Fee optimization is a very important part of your crypto journey. Before doing a transaction, it is important to explore all possible ways and choose the strategy that minimizes the fees. This applies to on chain and off chain transactions.

Let’s say for example you want to transfer a given asset from Exchange A to Exchange B. Each exchange has a withdrawal fee, a deposit fee and sometimes a minimum amount that can be withdrawn. In some cases it could be cheaper to sell the token in one exchange for USD and buy it on the other exchange so you don’t lose your position. While this might be tempting, if there’s any capital gain, you will be imposed and pay taxes on it. So you have to be extremely careful and consult with your tax advisor before doing any alienation of assets.

Example

For the following example we suppose it’s cheaper to buy USDC on Coinbase centralized exchange than buying it on MEXC. You need your liquidity on MEXC because it offers a wider variety of coins. In this scenario, it is better to buy USDC on Coinbase and send it to MEXC. We will walk through the steps.

Receiving wallet

First, in your MEXC wallet, navigate to deposit and choose USDC. Then select a network that has low network fees, For example Polygon(MATIC), Once your address is ready, copy it.

Sending wallet

In your Coinbase application, navigate to your USDC account, click on send. You will be prompted to choose a network. Ethereum has the highest fee, and the rest usually have a very low fee, but as of today it is free. It’s probably a promotion from Coinbase because they encourage the usage of USDC since they are early backers of the Circle project.
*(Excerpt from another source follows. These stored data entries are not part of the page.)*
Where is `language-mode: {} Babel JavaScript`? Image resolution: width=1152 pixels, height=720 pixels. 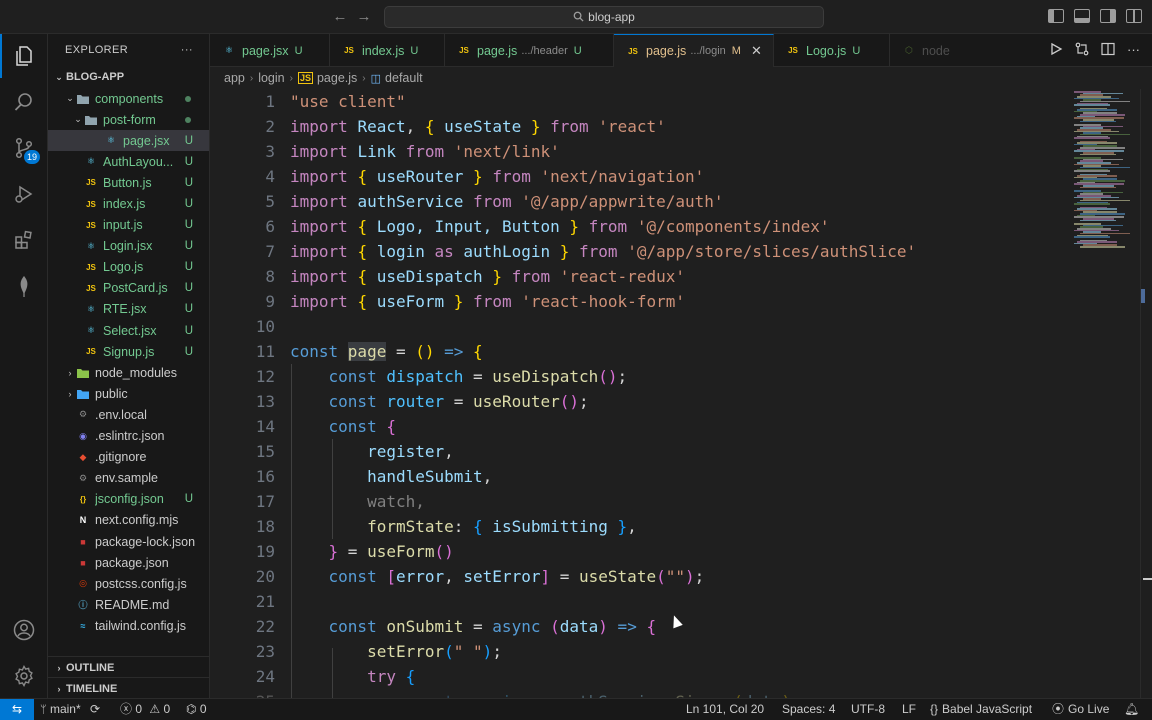 language-mode: {} Babel JavaScript is located at coordinates (981, 710).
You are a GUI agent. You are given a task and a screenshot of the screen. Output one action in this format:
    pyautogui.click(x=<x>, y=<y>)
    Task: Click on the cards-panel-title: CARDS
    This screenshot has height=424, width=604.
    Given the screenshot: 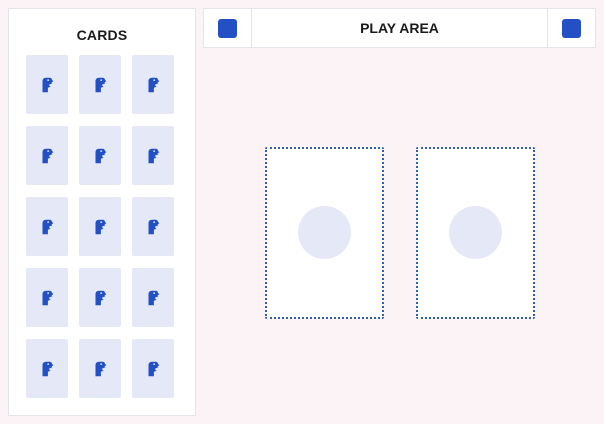 What is the action you would take?
    pyautogui.click(x=102, y=35)
    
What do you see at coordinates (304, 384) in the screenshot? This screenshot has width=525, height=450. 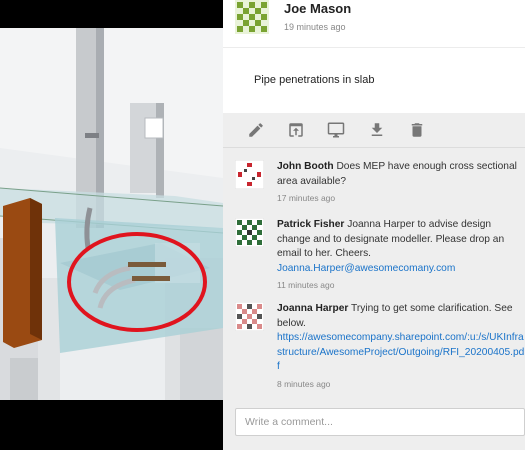 I see `comment-timestamp: 8 minutes ago` at bounding box center [304, 384].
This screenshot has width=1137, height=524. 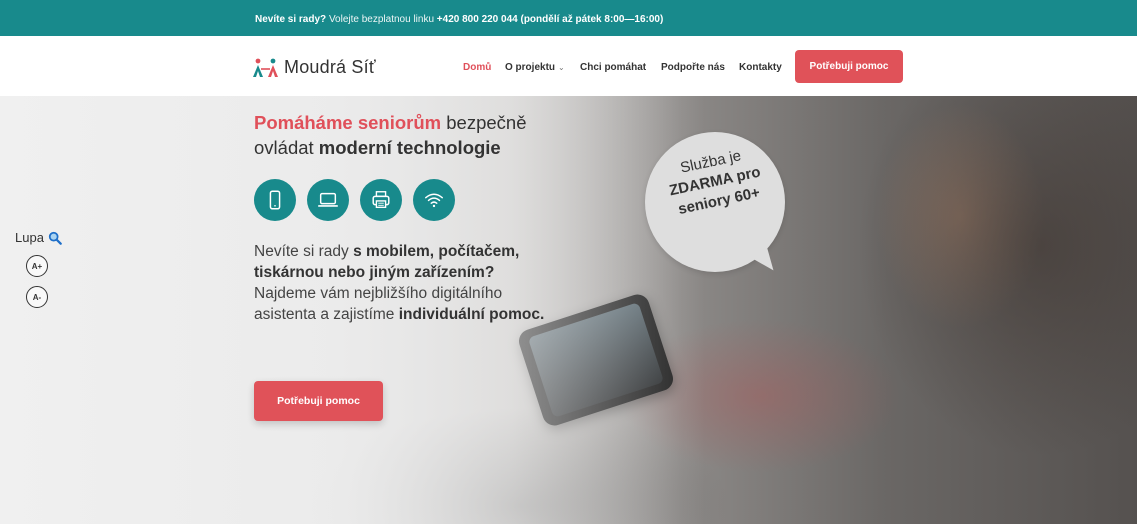 What do you see at coordinates (266, 68) in the screenshot?
I see `logo-people-icon` at bounding box center [266, 68].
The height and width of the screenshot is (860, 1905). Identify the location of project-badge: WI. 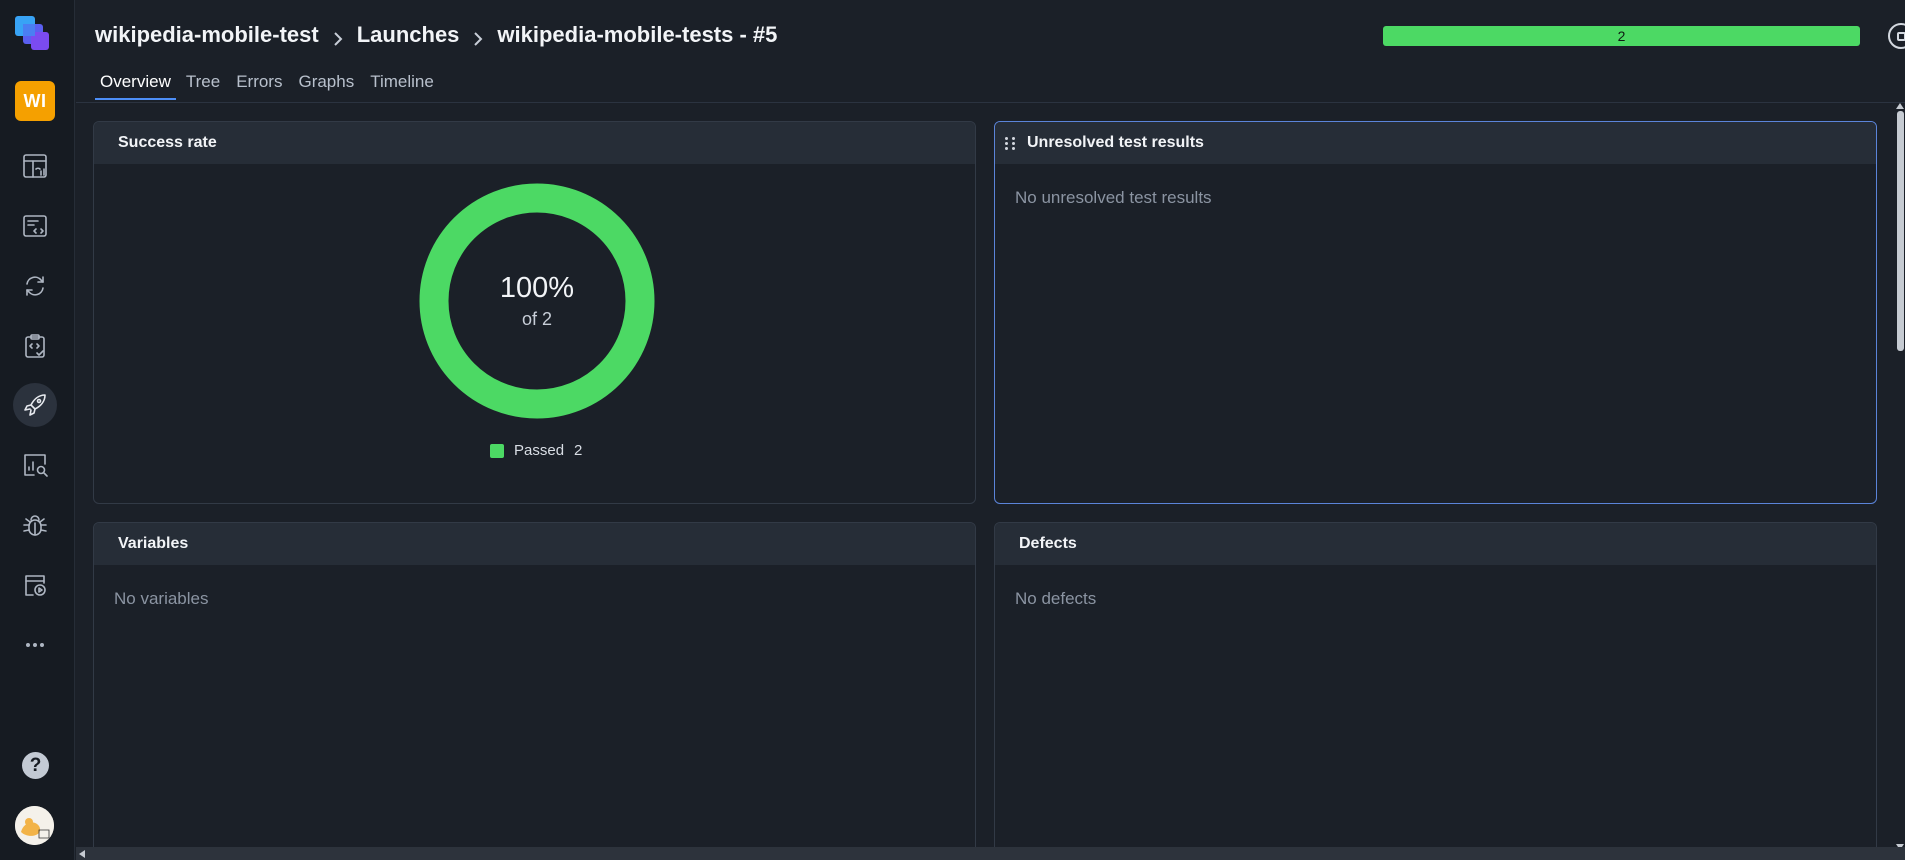
(35, 101).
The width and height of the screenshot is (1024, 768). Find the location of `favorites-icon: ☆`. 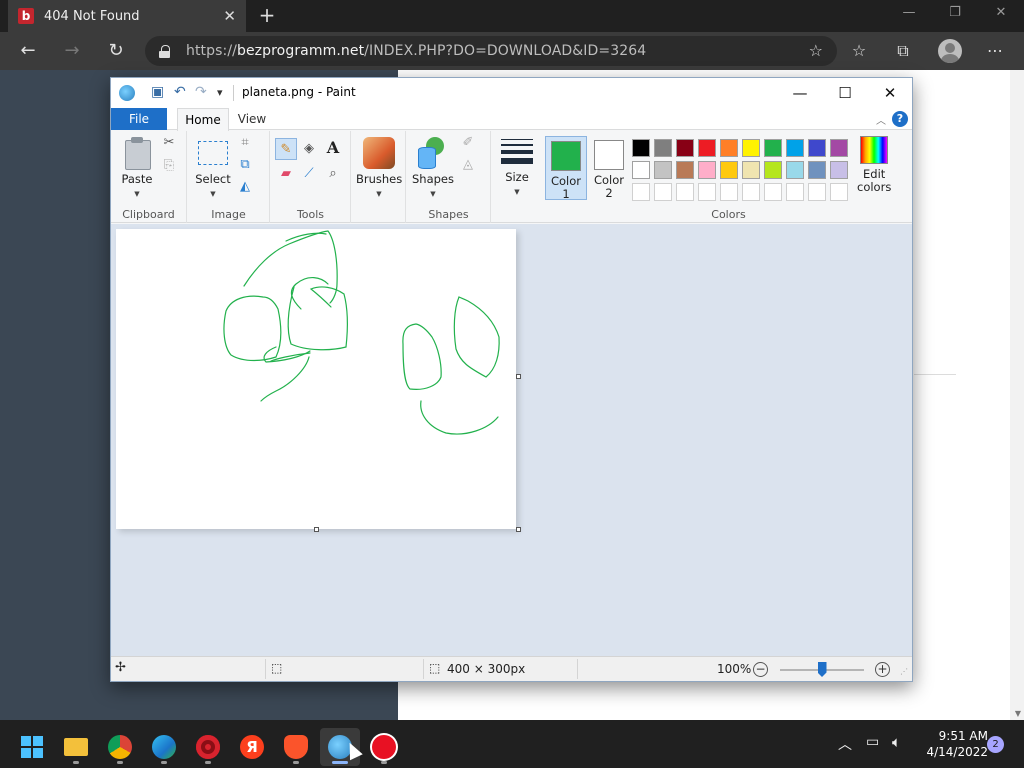

favorites-icon: ☆ is located at coordinates (859, 50).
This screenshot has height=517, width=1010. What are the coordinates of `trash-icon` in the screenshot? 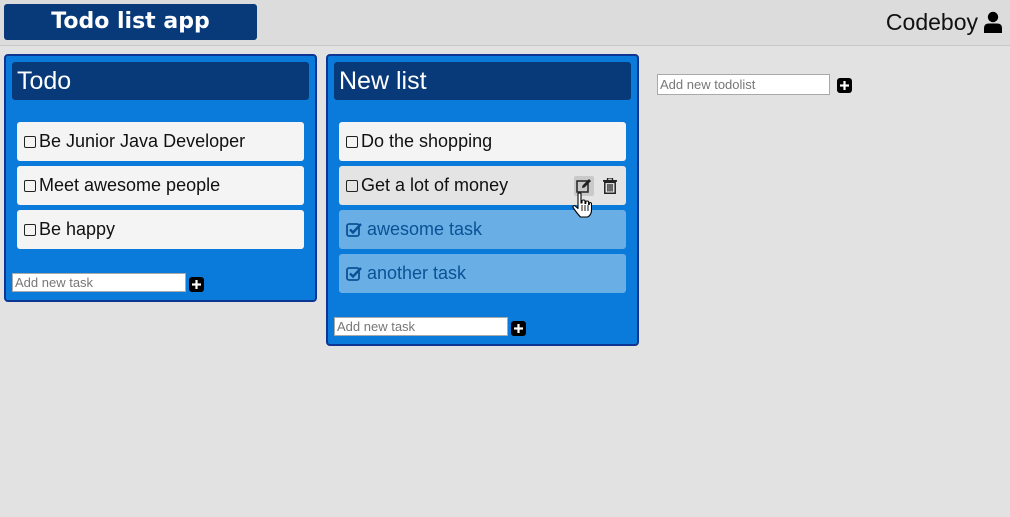 It's located at (610, 186).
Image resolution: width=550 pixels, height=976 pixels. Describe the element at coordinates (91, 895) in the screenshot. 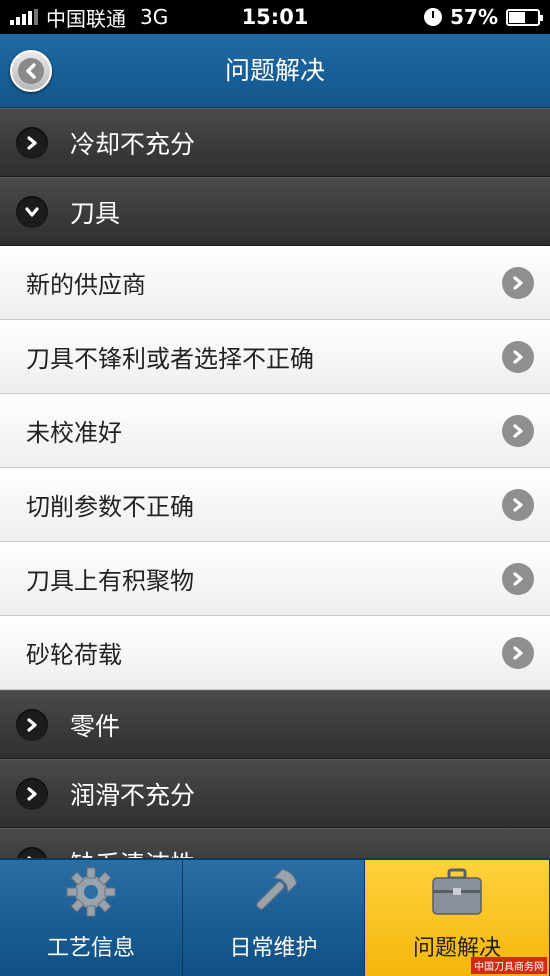

I see `gear-icon` at that location.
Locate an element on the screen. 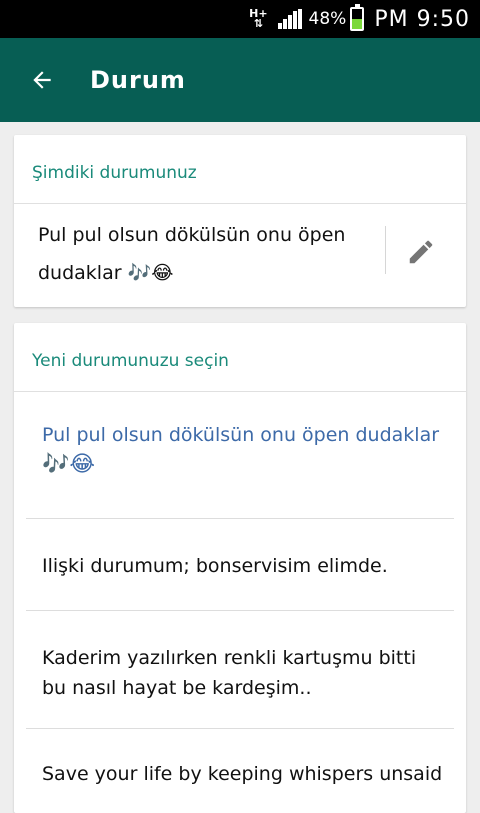  signal-icon is located at coordinates (290, 19).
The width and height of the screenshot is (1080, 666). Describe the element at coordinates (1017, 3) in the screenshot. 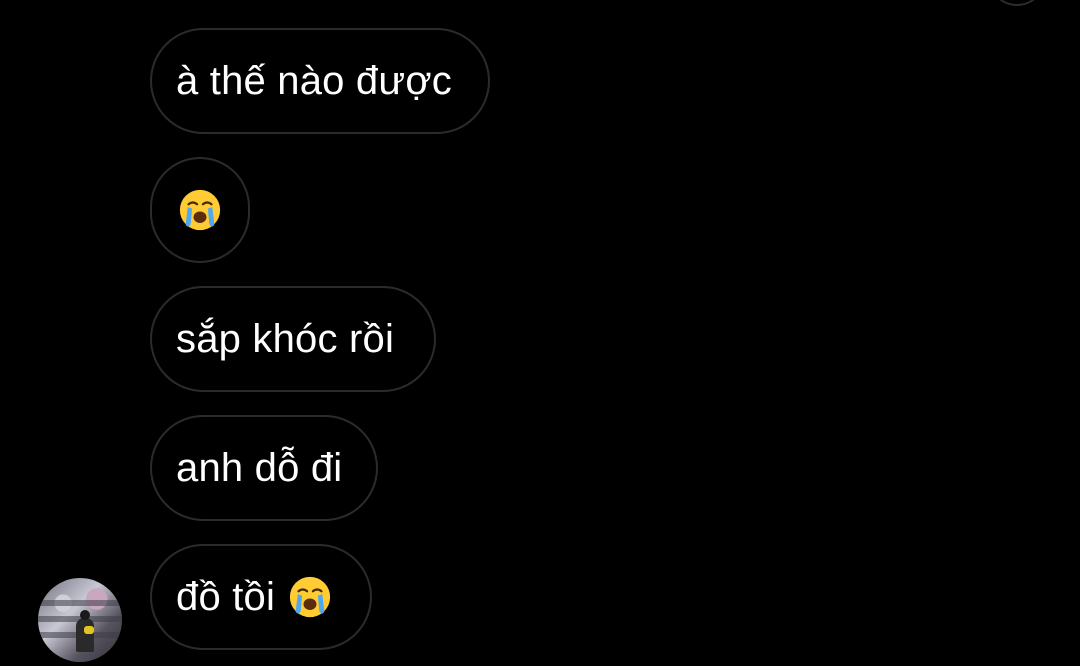

I see `partial-icon-button` at that location.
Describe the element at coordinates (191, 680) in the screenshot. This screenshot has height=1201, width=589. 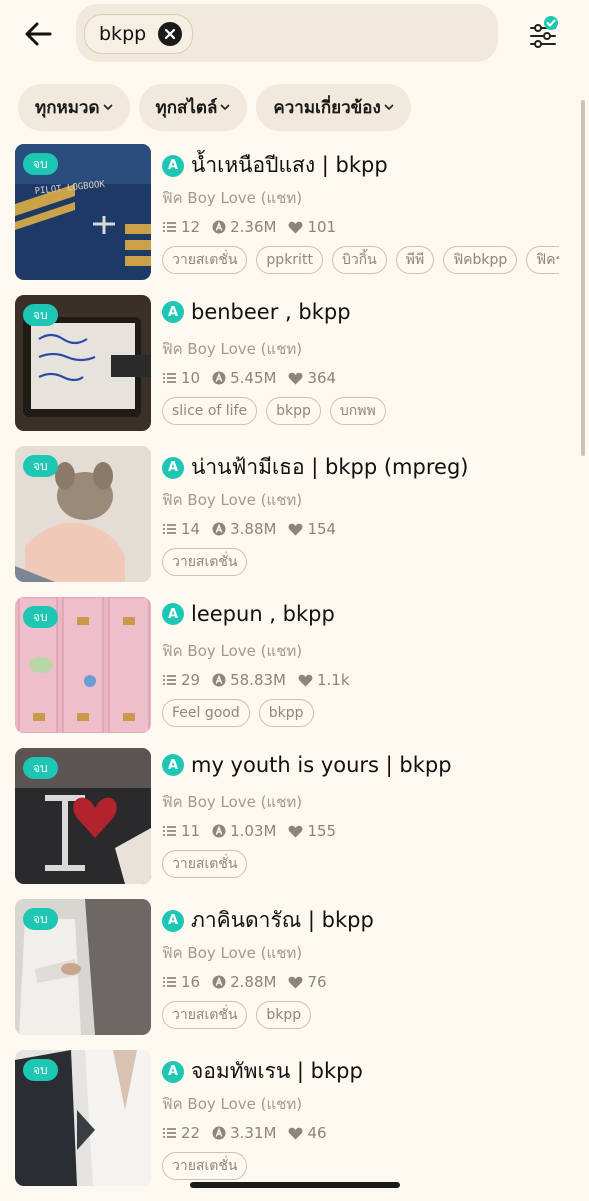
I see `chapter-count: 29` at that location.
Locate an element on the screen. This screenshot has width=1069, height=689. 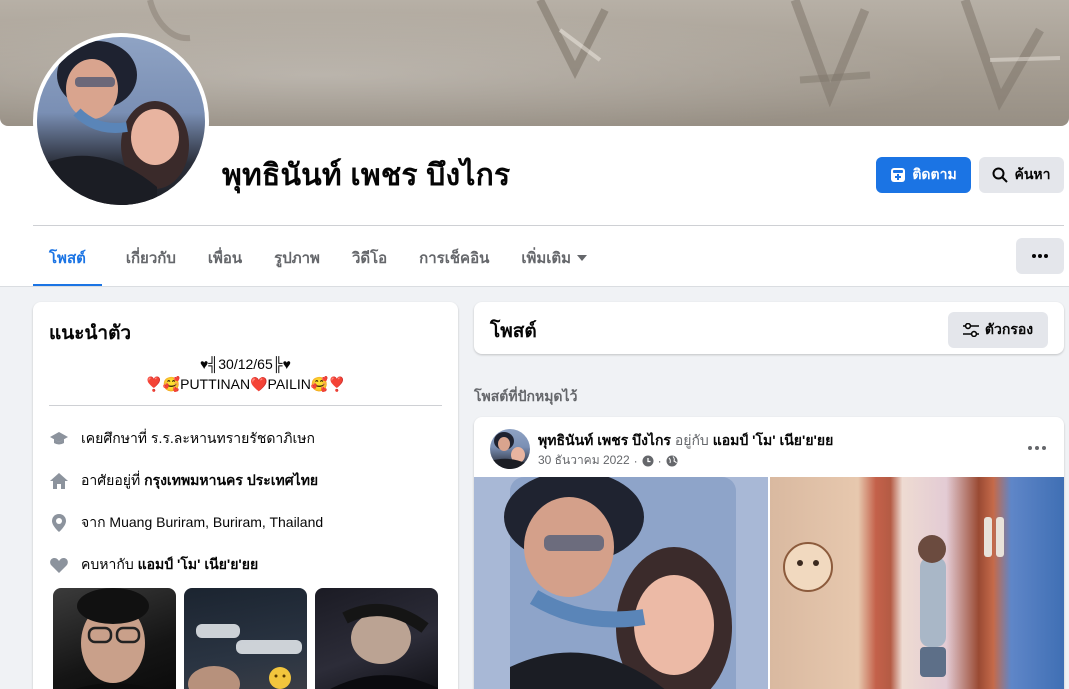
post-meta: 30 ธันวาคม 2022 · · is located at coordinates (608, 460).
Make sure you choose the same network that you selected in MEXC, double check that you are sending USDC using MATIC and enter your MEXC address.

You will receive your funds in a few minutes. In MEXC, since most crypto are paired with USDT, you can convert your USDC to USDT for a negligible fee.

Don’t forget, It is always wise to send a small amount first to make sure you receive it correctly before sending the desired amount.